┌─ Extract provided

Boost Is Now In Public Preview
How we helped save 100 billion tokens across 1,000+ engineers at JFrog
Today, we’re excited to announce that Boost is moving out of beta and into public preview.
After months of building, breaking, and rebuilding inside JFrog’s own R&D organization, Boost is ready for the world. If you are currently running into token limits, unpredictable costs, or runaway usage from AI agents, Boost was built for you.
It has already helped our teams reduce token spend while maintaining performance. Now, we are making it available to the community for free, so you can see the same impact in your own development workflows.
Here’s the full story of how we got here.
The Bill That Broke Us
A few months ago, we hit our absolute breaking point.
We opened our billing dashboards and saw what no engineer ever wants to see – individual Cursor bills hitting over $700 for less than 2,000 requests. Claude Code sessions clocking in at over $1,700, and then, right on cue, the dreaded corporate email with the subject heading: “AI Spend Guardrails Starting Feb 1”
We were bleeding cash and constantly running into “API limit exceeded” messages because our agents were consuming tokens like water.
As engineers who’ve spent our careers at JFrog optimizing build systems and cutting waste out of development pipelines, we do not tolerate waste. Not in our software builds, and not in our AI spend. So we did what engineers do, we went looking for the source of the problem.
90% of What You’re Paying For Is Noise
Here’s what we found: Coding agents aren’t dumb, they’re just drowning in irrelevant contexts.
Input context is now roughly 70% of your total AI bill. Every prompt turn, your agent is ingesting massive amounts of text, most of which it doesn’t need. We found agents reading 10,000 lines of code to use 10 of them. Over 90% of what you’re paying for gets read once and thrown away.
We traced this waste to three specific habits:
1. The Test Log Avalanche
When a test fails, the instinct is to stream raw log output directly to the agent. We tracked a real scenario where an agent was fed 847 lines of a pytest log. The model burned premium tokens parsing hundreds of “PASSED” lines, dependency warnings, and environment metadata, when all it actually needed were 9 lines: the exact failure traceback. We built a log-distiller that strips irrelevant lines before they ever leave your machine, shrinking payloads by over 80%.
2. Blind Grep & Find Routines
A basic grep for a common function like getUser returns an unordered wall of matches: minified caches, legacy docs, changelogs, mocks, all flattened together. In our testing, a single query pulled 119 matches. The agent re-read all 119 on every prompt turn just to find the one it needed. We solved this by building an LSP-backed binary that gives agents language-aware search, dramatically reducing search token waste and speeding up coding tasks.

└─

According to the Boost announcement, roughly what share of the total AI bill does input context now make up?

┌─ Record excerpts

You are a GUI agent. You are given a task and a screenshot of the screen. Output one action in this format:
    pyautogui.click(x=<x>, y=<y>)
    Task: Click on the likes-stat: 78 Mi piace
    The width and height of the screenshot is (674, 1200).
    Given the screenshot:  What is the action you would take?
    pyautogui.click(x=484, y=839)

└─

(Answer for the task)
Roughly 70%.